Por Teresa Donoso
11 enero, 2017

Aguacate todo el día.

Los granitos pueden, literalmente, arruinarnos el día. Si bien a todos (hombre y mujeres por igual) nos gustaría pensar que hemos llegado al punto en el que ya no nos preocupamos tanto de nuestra apariencia física y que da igual si nos salen uno o mil granos o si sufrimos de acné, algún día pasará y por el momento dejaremos de preocuparnos de cómo se ve nuestra piel en el espejo.

Sin embargo, la verdad es que a todos nos gusta disfrutar de una complexión tersa y sentir que nuestra piel refleja exactamente toda la energía y vitalidad que tenemos dentro y es por eso que solemos utilizar diferentes cremas y productos que prometen ser milagrosos y que, en general, no lo son.

Pero ¿sabías que la cura más sencilla está en su refrigerador y que ni siquiera te vamos a pedir que crees una compleja mascara facial y te la apliques? Tal cual, de hecho, te vamos a pedir que te comas toda la lista de ingredientes que te dejaremos más abajo.

Según el doctor Berkowitz, experto en nutrición y salud, lo que comemos y cómo comemos afecta de forma directa a nuestro cuerpo, especialmente cuando tenemos problemas hormonales (como problemas con nuestra tiroides) o cuando somos de esas personas que suelen llenarse de granitos justo antes de que empiece su período.

Eso fue lo que comprobó al tratar a Lauren Levinson, quien escribe para el sitio web Pop Sugar al ayudarla a cambiar su dieta para controlar la ingesta de azúcar y minimizar tanto sus deseos de comer a cada hora, como también los molestos granos que aparecían de cada tanto en su rostro. El doctor comenzó de la base que es importante comer varias veces al día en porciones controladas y nunca dejar de lado los carbohidratos, sino que combinarlos de forma adecuada con alimentos ricos en proteína y fibra.

“Comer comidas equilibradas minimizará los cambios en el azúcar de la sangre e incrementará los niveles de insulina”, aseguró el doctor.

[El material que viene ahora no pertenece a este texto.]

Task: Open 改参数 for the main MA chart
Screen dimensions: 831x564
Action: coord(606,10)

Levinson aseguró que su flora intestinal y la salud de su estómago cambió completamente, pero nunca esperó que mejorar su digestión le ayudara también a mejorar su piel:

“Las bacterias que se encuentran en el estómago con las que controlan los grandes sistemas del cuerpo. Tienen un rol directo a la hora de ayudar a mantener la salud de la piel y ayudan a absorber nutrientes que necesita para protegerse y repararse… además ayuda a proteger la piel del daño tóxico del medioambiente”.

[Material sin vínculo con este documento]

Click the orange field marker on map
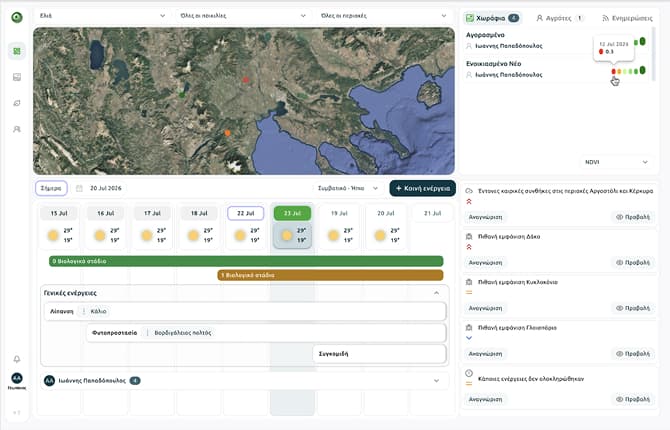 227,133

¿Qué cosas comenzó a comer Levinson? Acá te dejamos una lista:

  • Frutas con mantequilla de maní
  • Vegetales acompañados de aguacate
  • Pan bajo en carbohidratos (hecho a base de semillas)
  • Pocos lácteos y en su mayoría sin lactosa y bajos en grasa
  • Ensaladas con salmón
  • Crackers con hummus
  • Smoothies de fruta y mantequilla de almendras

Como puedes ver, son alimentos saludables, altos en fibra, con bajo contenido de proteína animal y con contenidos grasos muy saludables. Comer así no sólo mejora la piel, también ayuda a la concentración, da más energía y te hace sentir menos hambre. Levinson aseguró que después de todo un verano usando un protector solar muy grasoso, su piel estaba mejor que nunca y que justo antes de tener su período notó que, por primera vez, no se había llenado de granitos.

Adriano Russo

Al parecer comer de forma más consciente y evitar los productos procesados puede tener un cambio dramático en nuestra piel por la simple razón de que somos lo que comemos, y si comemos comidas poco naturales y muy procesadas nuestra piel, y cuerpo entero, lo harán notar.

¿Qué crees tú? ¿Te animarías a un desafío como este?

**Antes de realizar cualquier cambio en tu dieta consulta a tu doctor.